Many experts will tell you shouldn’t refinance unless you’re saving 1% lower in rate. With today’s interest rates being on average below 3% here’s how you should determine whether refinancing for you and your family makes sense or not…
Stop paying attention to all of the internet articles and all the so-called financial experts out there. It’s your mortgage, your house, your money, your bills, and ultimately your budget. Only you can decide. So please take what you hear on the internet with a grain of salt.

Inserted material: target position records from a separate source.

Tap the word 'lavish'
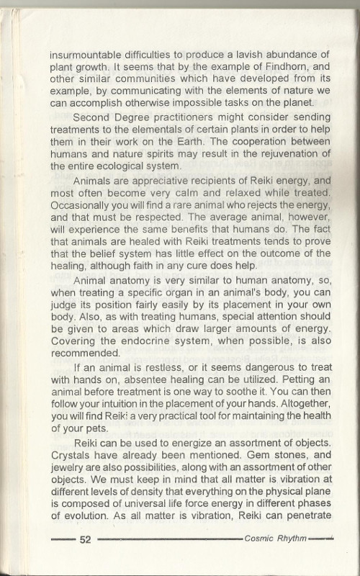(x=260, y=55)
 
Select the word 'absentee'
(x=163, y=383)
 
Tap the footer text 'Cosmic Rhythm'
(x=276, y=538)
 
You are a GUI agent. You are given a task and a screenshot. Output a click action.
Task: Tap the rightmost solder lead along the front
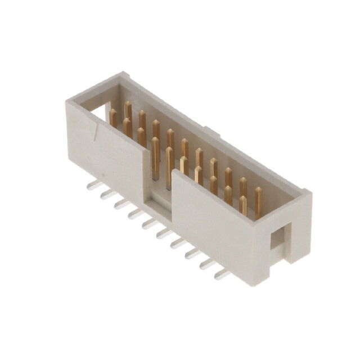(222, 275)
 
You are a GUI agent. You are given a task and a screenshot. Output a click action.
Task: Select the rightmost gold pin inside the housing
(258, 199)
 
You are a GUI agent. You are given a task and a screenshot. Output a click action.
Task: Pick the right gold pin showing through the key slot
(169, 166)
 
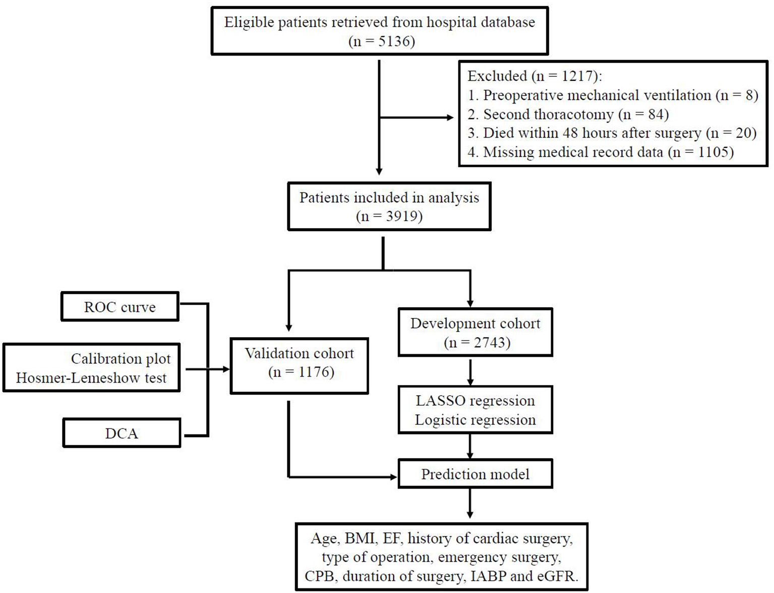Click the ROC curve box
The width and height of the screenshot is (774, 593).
(x=120, y=307)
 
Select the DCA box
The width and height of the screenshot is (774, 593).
(x=122, y=434)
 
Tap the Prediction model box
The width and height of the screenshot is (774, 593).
(x=475, y=474)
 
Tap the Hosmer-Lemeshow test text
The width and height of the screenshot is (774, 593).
(x=91, y=378)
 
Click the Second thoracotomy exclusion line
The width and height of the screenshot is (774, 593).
(x=568, y=115)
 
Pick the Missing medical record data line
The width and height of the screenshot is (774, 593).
(x=601, y=152)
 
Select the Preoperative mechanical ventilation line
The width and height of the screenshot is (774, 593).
(x=613, y=95)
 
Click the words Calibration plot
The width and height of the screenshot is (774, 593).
(x=121, y=359)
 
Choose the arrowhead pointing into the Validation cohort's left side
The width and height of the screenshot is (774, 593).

On average 30-year mortgage is right now with excellent credit conventional loans are under 3% for a single-family home. As an example, let’s say have a 3.75% 30 or fixed-rate mortgage and you can go to 2.75% on a new 30-year fixed-rate mortgage. You’re going down 1% in rate which translates to approximately $300 to $400 a month on most loan amounts. Taking the consideration closing costs of approximately $3k which is average closing costs on most loan sizes, and you have a speedy recapture. Generally, it doesn’t take much to realize such an opportunity would unequivocally make sense.

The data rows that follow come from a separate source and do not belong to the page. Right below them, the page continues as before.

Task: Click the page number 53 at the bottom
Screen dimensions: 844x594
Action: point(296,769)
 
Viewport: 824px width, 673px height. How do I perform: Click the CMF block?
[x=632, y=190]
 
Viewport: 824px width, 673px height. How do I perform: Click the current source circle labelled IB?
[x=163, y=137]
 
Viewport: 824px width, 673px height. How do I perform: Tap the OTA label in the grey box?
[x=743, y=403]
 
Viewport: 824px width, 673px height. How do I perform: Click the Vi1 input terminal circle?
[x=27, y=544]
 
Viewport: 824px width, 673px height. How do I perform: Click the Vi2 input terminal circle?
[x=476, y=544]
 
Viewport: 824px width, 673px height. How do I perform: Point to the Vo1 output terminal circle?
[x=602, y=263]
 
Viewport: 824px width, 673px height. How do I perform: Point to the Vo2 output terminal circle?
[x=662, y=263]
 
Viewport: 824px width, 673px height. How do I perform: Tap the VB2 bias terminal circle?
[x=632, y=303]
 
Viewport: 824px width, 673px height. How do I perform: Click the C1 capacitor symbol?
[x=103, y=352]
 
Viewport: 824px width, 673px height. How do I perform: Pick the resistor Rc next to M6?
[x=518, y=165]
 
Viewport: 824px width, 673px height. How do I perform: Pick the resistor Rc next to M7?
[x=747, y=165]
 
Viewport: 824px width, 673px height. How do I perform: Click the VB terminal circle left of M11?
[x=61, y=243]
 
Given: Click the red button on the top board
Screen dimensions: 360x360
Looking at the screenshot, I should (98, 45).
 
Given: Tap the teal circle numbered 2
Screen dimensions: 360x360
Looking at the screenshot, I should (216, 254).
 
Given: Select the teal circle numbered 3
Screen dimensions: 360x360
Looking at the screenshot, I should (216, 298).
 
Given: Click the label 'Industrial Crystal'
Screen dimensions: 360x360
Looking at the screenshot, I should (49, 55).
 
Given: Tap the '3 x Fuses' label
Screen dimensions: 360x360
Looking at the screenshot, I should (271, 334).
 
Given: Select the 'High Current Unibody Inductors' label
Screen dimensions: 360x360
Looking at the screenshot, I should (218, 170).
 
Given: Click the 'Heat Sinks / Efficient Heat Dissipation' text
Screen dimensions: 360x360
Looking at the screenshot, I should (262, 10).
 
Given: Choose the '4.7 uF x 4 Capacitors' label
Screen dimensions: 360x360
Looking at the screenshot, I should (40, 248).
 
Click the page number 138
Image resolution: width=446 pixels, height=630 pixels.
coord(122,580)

What about starting the clock over? Well, whenever you refinance your house and do a new 30-year mortgage you always start the clock over no matter what the experts tell you. There are two ways to offset this, the first way is to make the same payment on the new loan you were previously making on the loan you just paid off. Doing so would enable you to subsequently prevent starting the clock over while paying less and interest over the total term of the loan. The other is to have the lender you’re working with specifically amortize the loan based on the loan you’re refinancing.
et’s be clear getting a mortgage is really not the most fun thing in the world to do it is paperwork intensive, you have to be accountable to time frames. The savings ought to be in alignment with the paperwork. Simply put, it should be justified.
While there are some companies out there that have robust online lending platforms, at the end of the day don’t be fooled it’s still the same paperwork every mortgage company in America needs.
If you’re getting a refinance offer where you’re not paying any closing costs, make sure it is specifically no cost. Don’t let a lender doop you into a situation where you’re just rolling the closing costs into the loan, inflating the loan balance and, call that a no-cost loan. A good rule of thumb is you need to save at least $200 a month when refinancing, go into a shorter-term loan, or save at least 1% in interest if you’re going to paying fees. If you’re not paying fees those numbers can very easily go down and then it would be up to you to determine whether or not the opportunity makes sense.